Epidemiology and Demographics
Incidence
- The estimated incidence of lymphadenopathy among children in the United States ranges from 35%- 45%.[1]
Age
- Patients of all age groups may develop lymphadenopathy.
- Lymphadenopathy is more commonly observed among children.
Gender
- Lymphadenopathy affects men and women equally.
Race
- There is no racial predilection for lymphadenopathy.[1]
The epidemiology of lymphadenopathy may safely be made up of generalities.[2] [3] [4]

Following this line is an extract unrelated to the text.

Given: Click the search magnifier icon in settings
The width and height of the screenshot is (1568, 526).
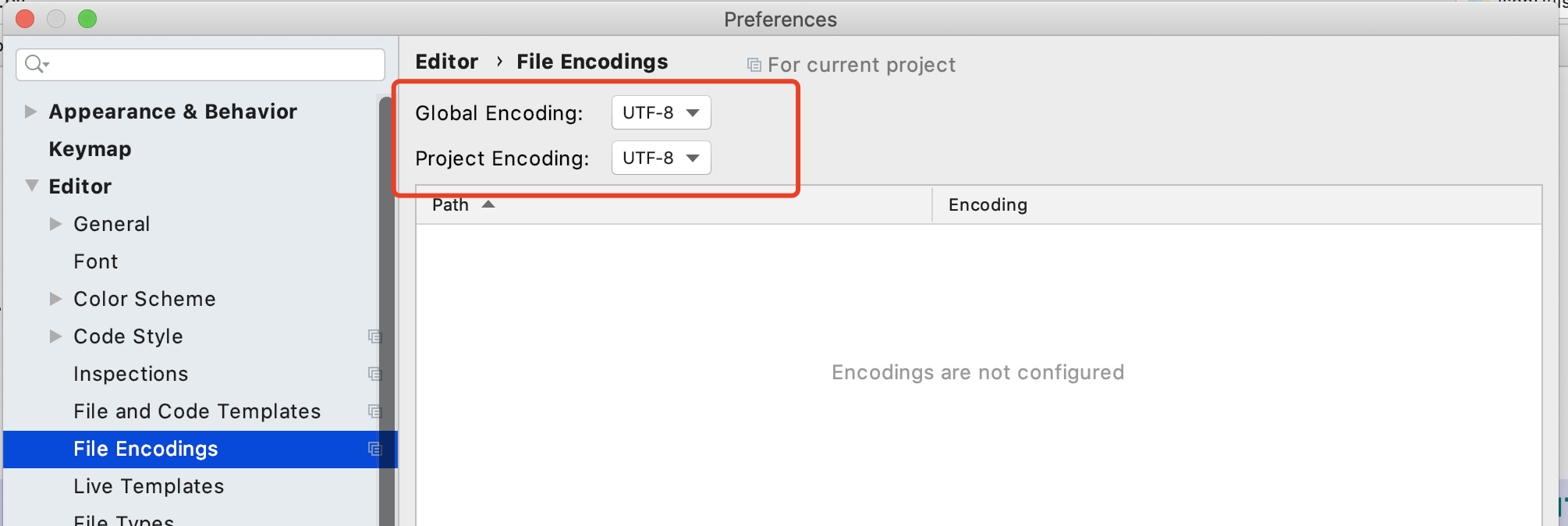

First, without regard to gender, both generalized and localized lymphadenopathies are fairly equal in distribution. Second, in the pediatric population, lymphadenopathy is more prevalent than in the adult population, due to a higher number of viral infections. It will follow that, in the pediatric population, lymphadenopathy is again secondary to the prevalence of viral and bacterial infections in that age group for the majority of the time. Three-quarters of all observed lymphadenopathies are localized, and half of the three-quarters are localized to the area of the head and neck. In the inguinal region, all remaining localized lymphadenopathy is located, and in the supraclavicular area, the remaining lymphadenopathy is found in the axilla. notable, with the age of the patient, the differential diagnosis of lymphadenopathy varies dramatically. In the inguinal region, all remaining localized lymphadenopathy is located, and in the supraclavicular area, the remaining lymphadenopathy is found in the axilla. Of note, with the age of the patient, the differential diagnosis of lymphadenopathy varies dramatically.

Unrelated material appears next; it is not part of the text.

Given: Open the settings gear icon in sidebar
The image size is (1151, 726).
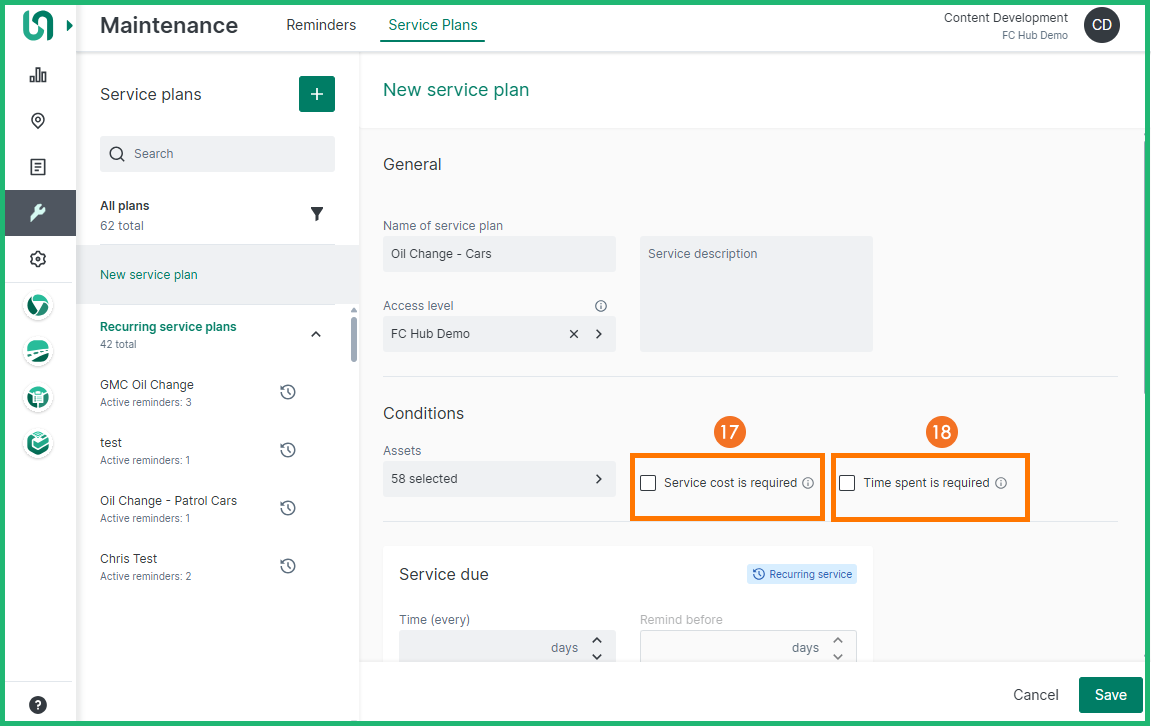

Third, the position and situation of the patient are very revealing, and lymphadenopathy. For example, parasite exposure, HIV, and military TB are much more likely to be causes of generalized lymphadenopathy in the developing world (sub-Saharan Africa, Southeast Asia, Indian subcontinent), than in the United States and Europe. Since, in the United States and the rest of the localized developed world, Epstein-Barr virus, streptococcal pharyngitis, and other neoplastic processes are more likely candidates to induce lymphadenopathy. For diagnosis, an exposure history is very relevant.
- Exposure, either by transfusion, unhealthy sexual habits, intravenous substance abuse, or vocation
- Exposure to infectious disease whether it be travel, in the workplace, or the home
- Medication exposure-prescription, nonprescription, or supplements
- Exposure either via pets or the workplace to animal-borne illness
- Exposure to bites from arthropods
References
- ↑ 1.0 1.1 Mohseni S, Shojaiefard A, Khorgami Z, Alinejad S, Ghorbani A, Ghafouri A (2014). "Peripheral lymphadenopathy: approach and diagnostic tools". Iran J Med Sci. 39 (2 Suppl): 158–70. PMC 3993046. PMID 24753638.
- ↑ Siddiqui S, Osher J (2017). "Assessment of Neck Lumps in Relation to Dentistry". Prim Dent J. 6 (3): 44–50. doi:10.1308/205016817821931079. PMID 30188316.
- ↑ Loizos A, Soteriades ES, Pieridou D, Koliou MG (2018). "Lymphadenitis by non-tuberculous mycobacteria in children". Pediatr Int. 60 (12): 1062–1067. doi:10.1111/ped.13708. PMID 30290041.
- ↑ Prudent E, La Scola B, Drancourt M, Angelakis E, Raoult D (2018). "Molecular strategy for the diagnosis of infectious lymphadenitis". Eur J Clin Microbiol Infect Dis. 37 (6): 1179–1186. doi:10.1007/s10096-018-3238-2. PMID 29594802.